Within the entries below, find the portion that opens with the line containing "This screenshot has width=1440, height=900." and closes with the line containing "Open the Cloud Shell terminal". Retype that portion exactly and only.

-------- DATA FOR THIS EXERCISE

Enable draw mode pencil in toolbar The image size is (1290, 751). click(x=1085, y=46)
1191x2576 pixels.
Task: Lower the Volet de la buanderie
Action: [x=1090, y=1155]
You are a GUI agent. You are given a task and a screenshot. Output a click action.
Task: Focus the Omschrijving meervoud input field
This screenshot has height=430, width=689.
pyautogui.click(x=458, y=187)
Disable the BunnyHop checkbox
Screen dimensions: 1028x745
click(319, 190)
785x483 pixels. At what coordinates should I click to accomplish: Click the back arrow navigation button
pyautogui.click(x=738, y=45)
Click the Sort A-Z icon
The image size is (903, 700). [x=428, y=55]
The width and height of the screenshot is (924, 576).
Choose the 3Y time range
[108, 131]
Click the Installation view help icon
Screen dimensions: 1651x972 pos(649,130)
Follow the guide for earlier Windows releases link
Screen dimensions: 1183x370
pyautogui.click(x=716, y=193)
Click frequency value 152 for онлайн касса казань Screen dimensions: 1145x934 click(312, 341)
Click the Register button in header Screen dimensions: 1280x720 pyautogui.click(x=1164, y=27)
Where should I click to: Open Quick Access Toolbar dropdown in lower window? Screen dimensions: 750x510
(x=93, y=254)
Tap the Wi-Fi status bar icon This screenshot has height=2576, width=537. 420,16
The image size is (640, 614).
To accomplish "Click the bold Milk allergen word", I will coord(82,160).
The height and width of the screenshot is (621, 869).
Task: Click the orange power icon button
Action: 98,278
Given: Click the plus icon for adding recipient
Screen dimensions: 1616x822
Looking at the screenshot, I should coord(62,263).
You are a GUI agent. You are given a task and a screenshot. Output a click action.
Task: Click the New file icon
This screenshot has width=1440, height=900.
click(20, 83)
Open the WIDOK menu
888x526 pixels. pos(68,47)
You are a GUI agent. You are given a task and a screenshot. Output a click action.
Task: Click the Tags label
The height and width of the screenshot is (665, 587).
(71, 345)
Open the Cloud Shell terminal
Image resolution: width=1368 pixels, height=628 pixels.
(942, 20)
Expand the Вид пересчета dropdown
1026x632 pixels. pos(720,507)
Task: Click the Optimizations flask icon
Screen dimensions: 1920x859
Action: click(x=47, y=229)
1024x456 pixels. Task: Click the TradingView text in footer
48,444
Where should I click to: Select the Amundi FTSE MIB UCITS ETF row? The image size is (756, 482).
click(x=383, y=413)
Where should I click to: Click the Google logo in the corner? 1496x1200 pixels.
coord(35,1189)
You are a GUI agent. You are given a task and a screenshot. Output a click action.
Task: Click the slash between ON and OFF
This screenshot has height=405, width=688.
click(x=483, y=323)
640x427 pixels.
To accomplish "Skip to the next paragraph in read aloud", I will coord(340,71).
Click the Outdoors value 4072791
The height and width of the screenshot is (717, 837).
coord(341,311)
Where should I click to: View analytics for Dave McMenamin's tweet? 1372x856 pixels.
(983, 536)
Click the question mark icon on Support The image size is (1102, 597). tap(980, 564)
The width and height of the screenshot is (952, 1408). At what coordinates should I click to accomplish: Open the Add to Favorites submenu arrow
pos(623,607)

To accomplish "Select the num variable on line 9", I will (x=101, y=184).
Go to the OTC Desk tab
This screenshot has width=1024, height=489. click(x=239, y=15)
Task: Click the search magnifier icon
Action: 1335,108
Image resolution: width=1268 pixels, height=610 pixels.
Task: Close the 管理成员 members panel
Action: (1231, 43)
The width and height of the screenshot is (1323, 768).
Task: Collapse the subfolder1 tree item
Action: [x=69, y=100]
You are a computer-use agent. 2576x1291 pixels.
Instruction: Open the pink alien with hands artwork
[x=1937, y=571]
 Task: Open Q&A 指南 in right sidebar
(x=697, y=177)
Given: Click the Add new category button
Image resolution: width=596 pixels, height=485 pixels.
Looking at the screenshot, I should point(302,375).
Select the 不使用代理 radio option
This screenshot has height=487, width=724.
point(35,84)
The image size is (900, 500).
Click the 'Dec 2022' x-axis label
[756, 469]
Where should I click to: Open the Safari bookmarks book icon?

----------------

EXERCISE OUTPUT:
This screenshot has width=1440, height=900.
click(20, 83)
Open the WIDOK menu
888x526 pixels. pos(68,47)
You are a GUI agent. You are given a task and a screenshot. Output a click action.
Task: Click the Tags label
The height and width of the screenshot is (665, 587).
(71, 345)
Open the Cloud Shell terminal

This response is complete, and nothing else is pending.